„Wir haben noch nie mit noch mehr Waffen und noch mehr kriegerischen Auseinandersetzungen guten Frieden hinbekommen“, sagt Heidrun Hog-Heidel, Organisatorin des Friedensmarsches. „Jetzt ist der Dialog gefragt.“ Acht Tage lang waren sie und weitere Anhängerinnen und Anhänger der Friedensbewegung unterwegs; von Donaueschingen entlang der Donau bis nach Ulm. Im Gebet zu Beginn jeder Etappe, in Liedern und zwischendurch auch mal schweigend beteten sie um ein schnelles Ende des Ukraine-Krieges durch Verhandlungen. Mit Friedensfahnen und in Gesprächen warben sie für Frieden durch langfristiges Konfliktmanagement und Diplomatie, für gerechte globale Beziehungen.

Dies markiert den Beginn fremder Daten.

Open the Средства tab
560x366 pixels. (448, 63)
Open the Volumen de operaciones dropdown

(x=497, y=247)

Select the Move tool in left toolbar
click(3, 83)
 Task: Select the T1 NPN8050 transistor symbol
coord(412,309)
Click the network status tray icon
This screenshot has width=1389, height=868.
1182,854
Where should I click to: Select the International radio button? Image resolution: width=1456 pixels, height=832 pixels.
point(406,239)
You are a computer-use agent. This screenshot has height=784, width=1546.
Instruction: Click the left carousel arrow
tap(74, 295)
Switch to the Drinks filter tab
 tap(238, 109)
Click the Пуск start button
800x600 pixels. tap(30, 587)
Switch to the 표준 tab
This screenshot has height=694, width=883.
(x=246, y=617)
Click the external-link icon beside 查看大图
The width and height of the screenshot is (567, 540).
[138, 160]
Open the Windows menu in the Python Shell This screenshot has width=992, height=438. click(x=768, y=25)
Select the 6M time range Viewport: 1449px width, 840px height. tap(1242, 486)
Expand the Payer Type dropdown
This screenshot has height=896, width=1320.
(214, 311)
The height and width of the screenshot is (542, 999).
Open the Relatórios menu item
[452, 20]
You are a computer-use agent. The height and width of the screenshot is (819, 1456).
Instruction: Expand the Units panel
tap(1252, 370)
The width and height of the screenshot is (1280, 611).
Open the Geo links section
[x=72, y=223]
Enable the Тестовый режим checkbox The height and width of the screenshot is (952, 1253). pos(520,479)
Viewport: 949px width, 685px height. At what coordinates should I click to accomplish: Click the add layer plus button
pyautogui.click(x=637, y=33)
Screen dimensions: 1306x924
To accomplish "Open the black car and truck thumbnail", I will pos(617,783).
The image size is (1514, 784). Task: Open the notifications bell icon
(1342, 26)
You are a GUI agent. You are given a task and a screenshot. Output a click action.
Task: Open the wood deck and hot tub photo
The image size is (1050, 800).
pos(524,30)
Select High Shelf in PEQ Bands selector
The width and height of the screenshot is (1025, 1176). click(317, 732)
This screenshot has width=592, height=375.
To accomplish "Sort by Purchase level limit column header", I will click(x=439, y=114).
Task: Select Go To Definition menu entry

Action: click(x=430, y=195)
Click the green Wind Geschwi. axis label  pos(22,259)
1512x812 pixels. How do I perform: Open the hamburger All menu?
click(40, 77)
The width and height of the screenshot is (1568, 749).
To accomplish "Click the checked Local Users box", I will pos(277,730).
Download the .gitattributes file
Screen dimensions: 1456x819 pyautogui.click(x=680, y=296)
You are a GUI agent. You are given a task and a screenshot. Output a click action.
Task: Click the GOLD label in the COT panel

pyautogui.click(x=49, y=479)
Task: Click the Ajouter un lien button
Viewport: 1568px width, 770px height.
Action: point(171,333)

Einhundert Botschaften und ganz viele Begegnungen
Auf einer Papierrolle hat Heidrun Hog-Heidel Friedensbotschaften gesammelt: Appelle und Gedanken von Teilnehmerinnen und Teilnehmern, von Unterstützern und Menschen, die sie auf dem Weg getroffen haben. „Ärger und Wut wegwandern – dann wird der Kopf wieder frei für friedliche Aktionen“, schrieb eine Teilnehmerin; als „kleinen aktiven Beitrag gegen Putins Krieg“ sah den Marsch eine andere. Acht Meter misst die Papierbahn mit den Botschaften gegen den Krieg und für „Frieden durch Verständigung“. Besonders eindrucksvoll findet die Organisatorin die Wörter und Gedanken, die Schwester Marzella im Kloster Untermarchtal aufgeschrieben hat und deren Anfangsbuchstaben untereinandergeschrieben das Wort „Frieden“ ergeben: „Feuer und Flamme sein für eine gute Botschaft; Ruf – den Ruf hören; Irrlehren aufdecken; Eng beieinanderstehen; Durchhalten; Einander beistehen; Not sehen und handeln.“
In der Tradition der Ostermärsche
Heidrun Hog-Heidel weiß um die gespaltene öffentliche Meinung zur Forderung nach Lieferung schwerer Waffen an die Ukraine; auch, dass manche die Friedensbewegung angesichts der aktuellen Lage vor einer Zerreißprobe sehen. Den Friedensmarsch knüpft die Geisingerin, die auch ehrenamtliche Pilgerführerin ist, dennoch bewusst an die Tradition der Ostermärsche und auch an die friedlichen Montagsdemonstrationen, die die ehemalige DDR 1989 ins Wanken gebracht haben. „Gewaltfreie Verteidigung ist nicht naiv, sondern nachhaltiger wirksam als militärische“, ist sie überzeugt. Gleichwohl hält sie eine bessere Ausrüstung der Bundeswehr für sinnvoll, aber „kein blindes Aufrüsten“. Unterstützt wurde die Aktion von der Tuttlinger Pax Christi-Gruppe sowie der evangelischen und der katholischen Erwachsenenbildung Tuttlingen und auch vom Kreisverband der Grünen.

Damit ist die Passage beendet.